**Activity A:**
Read the text on emergency price hikes below and, ignoring the data that follows it, decide whether each statement agrees with the text. Answer yes or no for each and quote the words of the text that settle it.
(i) Neither of the two other bills on Capitol Hill would kill the law altogether.
(ii) When stores ration supplies, shoppers end up with no more than their share.
(iii) In the toilet paper example, the grocer raises the price tenfold.
**Activity B:**
Extend the text on emergency price hikes by writing the next part, picking up after its last sentence.

**Text section:**

━━━━━━━━━━━━━━━━━━━━━━━━━━━━━━

That’s a pity.
Two other bills on Capitol Hill would address only parts of the law, softening its power. Neither would have the effect of killing it altogether, which would be the right direction.
Nuance often heads for the nearest exit when emotions take the floor, and few things elicit emotions like price hikes in an emergency. It’s easy to get caught up.
For example, what if your local grocer had decided last spring that, instead of rationing ever-dwindling supplies of toilet paper, it would increase the price of it by three or four times? The answer is you probably would have become angry, but you also probably would have had enough toilet paper for your needs, because whoever was hoarding the stuff would have been forced, by economic necessity, to stop.
Shoppers might ask why a grocer should be allowed to profit off the misery of others. A better, often overlooked, question is why should a few people who happen to get to the store right as the shelves are stocked be able to cheaply buy so much of it that your family is deprived? Even when stores ration supplies, people find ways to get more than their share.

━━━━━━━━━━━━━━━━━━━━━━━━━━━━━━

**Data section:**
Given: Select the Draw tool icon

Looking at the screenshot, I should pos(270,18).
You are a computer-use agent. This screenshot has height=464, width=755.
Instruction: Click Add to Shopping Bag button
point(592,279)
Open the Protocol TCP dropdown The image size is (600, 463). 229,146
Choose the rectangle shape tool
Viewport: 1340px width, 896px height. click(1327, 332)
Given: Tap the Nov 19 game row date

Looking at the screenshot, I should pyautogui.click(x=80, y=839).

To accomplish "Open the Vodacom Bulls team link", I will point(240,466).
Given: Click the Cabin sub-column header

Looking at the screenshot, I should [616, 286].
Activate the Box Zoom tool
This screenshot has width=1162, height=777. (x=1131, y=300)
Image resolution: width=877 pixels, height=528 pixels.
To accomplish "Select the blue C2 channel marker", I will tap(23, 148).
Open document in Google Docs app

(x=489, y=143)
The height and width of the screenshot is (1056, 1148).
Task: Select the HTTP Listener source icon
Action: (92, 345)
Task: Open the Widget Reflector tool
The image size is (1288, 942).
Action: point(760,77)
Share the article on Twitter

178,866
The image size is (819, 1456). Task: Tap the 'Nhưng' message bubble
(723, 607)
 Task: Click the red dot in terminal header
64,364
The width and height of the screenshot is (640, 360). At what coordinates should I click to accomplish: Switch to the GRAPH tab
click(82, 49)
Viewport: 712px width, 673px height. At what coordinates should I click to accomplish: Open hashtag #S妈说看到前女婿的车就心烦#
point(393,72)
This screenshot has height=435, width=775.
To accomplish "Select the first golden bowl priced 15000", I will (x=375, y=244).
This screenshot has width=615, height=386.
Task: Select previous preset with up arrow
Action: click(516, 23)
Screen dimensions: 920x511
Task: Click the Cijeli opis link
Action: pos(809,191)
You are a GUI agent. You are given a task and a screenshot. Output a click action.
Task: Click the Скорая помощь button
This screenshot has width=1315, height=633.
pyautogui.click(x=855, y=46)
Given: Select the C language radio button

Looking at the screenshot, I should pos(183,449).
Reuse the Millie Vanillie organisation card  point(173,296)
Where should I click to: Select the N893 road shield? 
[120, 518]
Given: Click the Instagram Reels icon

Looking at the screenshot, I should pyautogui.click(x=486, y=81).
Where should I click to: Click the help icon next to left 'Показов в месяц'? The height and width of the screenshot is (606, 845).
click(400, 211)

━━━━━━━━━━━━━━━━━━━━━━━━━━━━━━

**Answer A:**
(i) Yes: "Neither would have the effect of killing it altogether"
(ii) No: "Even when stores ration supplies, people find ways to get more than their share."
(iii) No: "increase the price of it by three or four times"

**Answer B:**
“If you cap price increases during an emergency, you discourage conservation of needed goods at exactly the time they are in high demand,” Michael Giberson, an associate professor at Texas Tech University, wrote in a paper published by the Cato Institute in 2011. He added, “Simultaneously, price caps discourage extraordinary supply efforts that would help bring goods in high demand into the affected area. In a classic case of unintended consequences, the law harms the very people whom lawmakers intend to help.”
If the price of something rises significantly, people who have supplies of that thing will rush into the market to profit. That provides more of that thing, satisfying demand, while also stabilizing prices.
That’s nuance, and it takes a bit more effort to understand than emotion.
Giberson was hardly alone among economists. Just this week, Gavin Roberts, an assistant economic professor at Weber State University, and Rik Chakraborti, assistant professor of economics at Christopher Newport University in Newport News, Virginia, published a study in the Journal of Private Enterprise that shows evidence anti-gouging laws exacerbated, rather than helped, shortages last year.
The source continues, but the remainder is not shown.